WORK TASK: Please give an exact copy of every line from the one holding "[Zur Startseite] (390, 78)" through the final line of the records below.

Saved entries
--- START ---
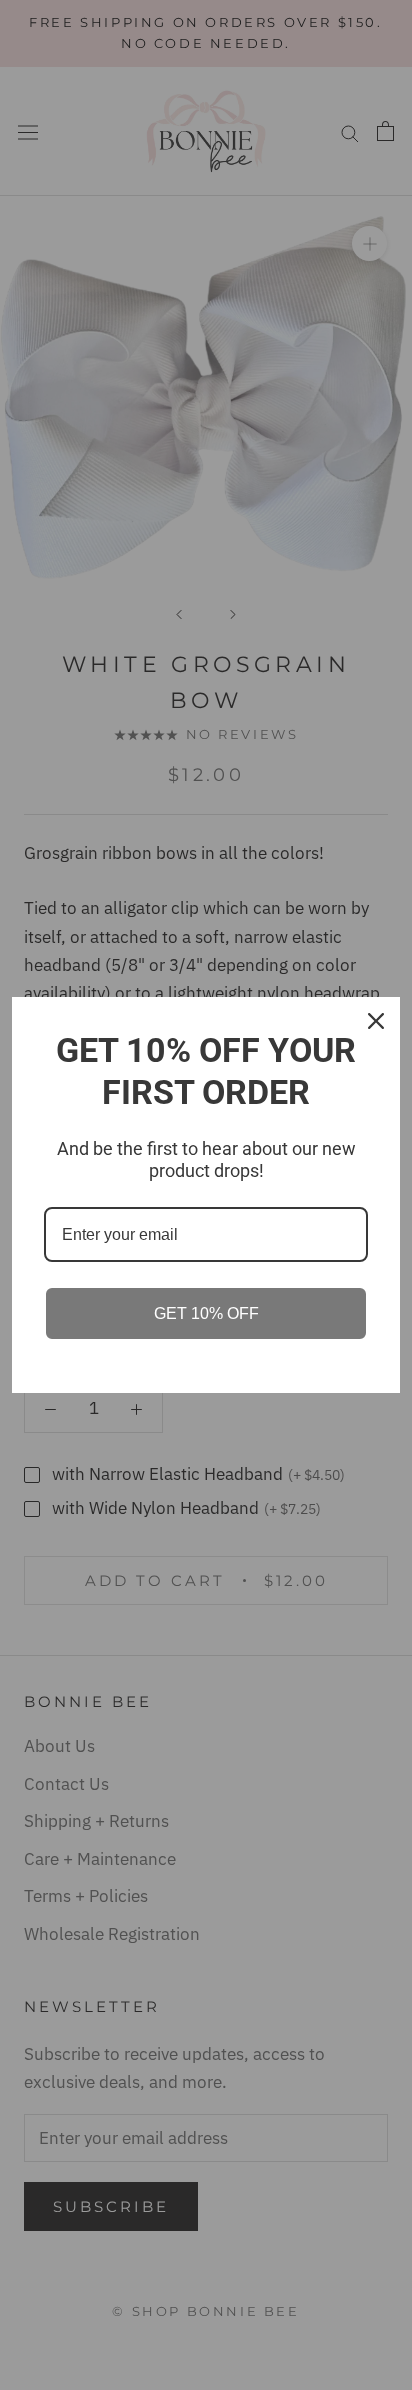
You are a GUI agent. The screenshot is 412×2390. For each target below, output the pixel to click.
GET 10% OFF (206, 1313)
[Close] (376, 1021)
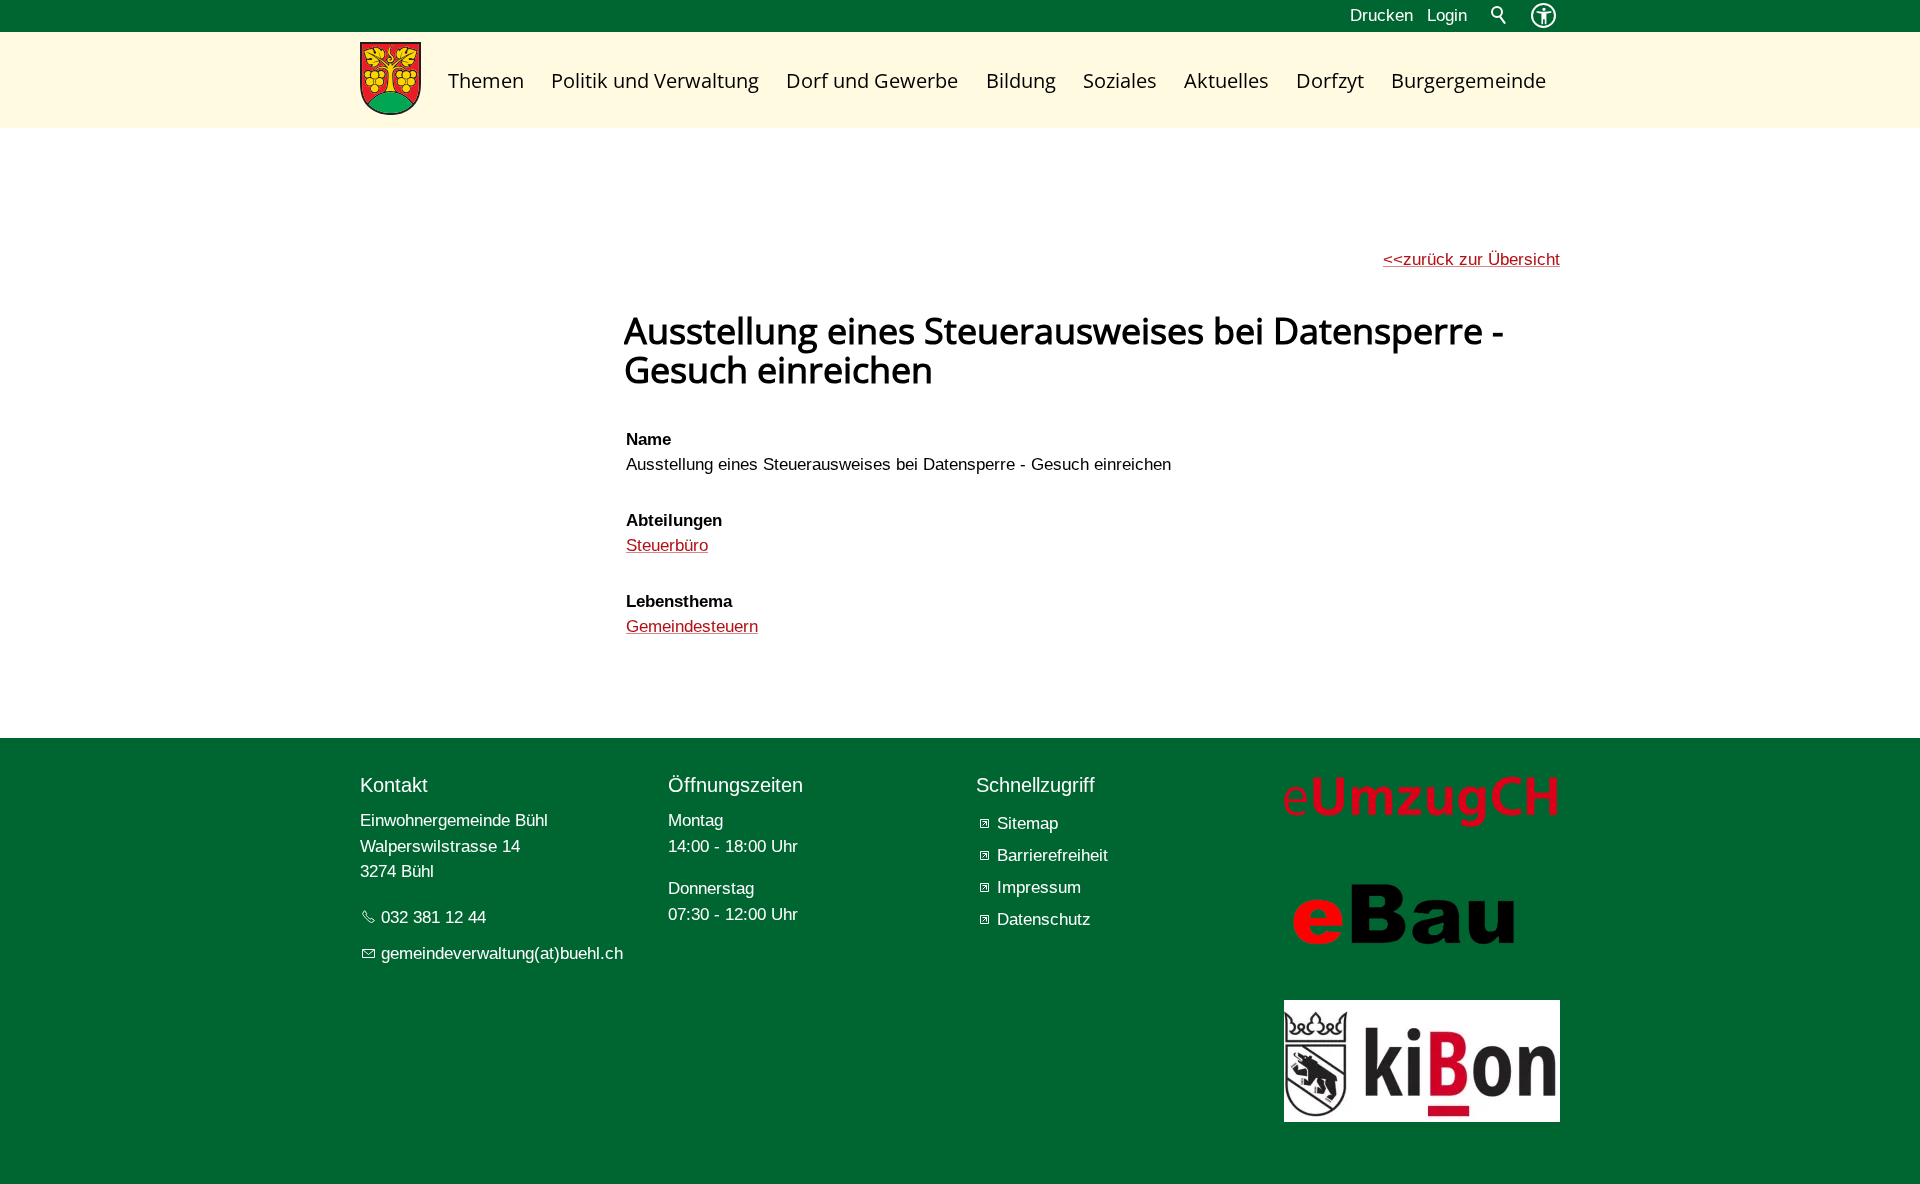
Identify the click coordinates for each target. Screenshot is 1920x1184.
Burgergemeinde (1468, 80)
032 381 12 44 (433, 917)
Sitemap (1027, 823)
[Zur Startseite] (390, 78)
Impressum (1039, 887)
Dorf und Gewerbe (872, 80)
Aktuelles (1226, 80)
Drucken (1381, 15)
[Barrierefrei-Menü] (1543, 15)
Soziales (1120, 80)
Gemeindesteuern (692, 626)
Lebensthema (679, 601)
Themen (486, 80)
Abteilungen (674, 520)
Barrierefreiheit (1052, 855)
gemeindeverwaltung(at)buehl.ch (502, 953)
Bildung (1021, 80)
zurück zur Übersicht (1481, 259)
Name (648, 439)
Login (1447, 15)
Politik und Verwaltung (655, 80)
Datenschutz (1044, 919)
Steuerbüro (667, 545)
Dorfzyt (1330, 80)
--- END ---
ANSWER BOX:
[Zur Startseite] (390, 78)
Impressum (1039, 887)
Dorf und Gewerbe (872, 80)
Aktuelles (1226, 80)
Drucken (1381, 15)
[Barrierefrei-Menü] (1543, 15)
Soziales (1120, 80)
Gemeindesteuern (692, 626)
Lebensthema (679, 601)
Themen (486, 80)
Abteilungen (674, 520)
Barrierefreiheit (1052, 855)
gemeindeverwaltung(at)buehl.ch (502, 953)
Bildung (1021, 80)
zurück zur Übersicht (1481, 259)
Name (648, 439)
Login (1447, 15)
Politik und Verwaltung (655, 80)
Datenschutz (1044, 919)
Steuerbüro (667, 545)
Dorfzyt (1330, 80)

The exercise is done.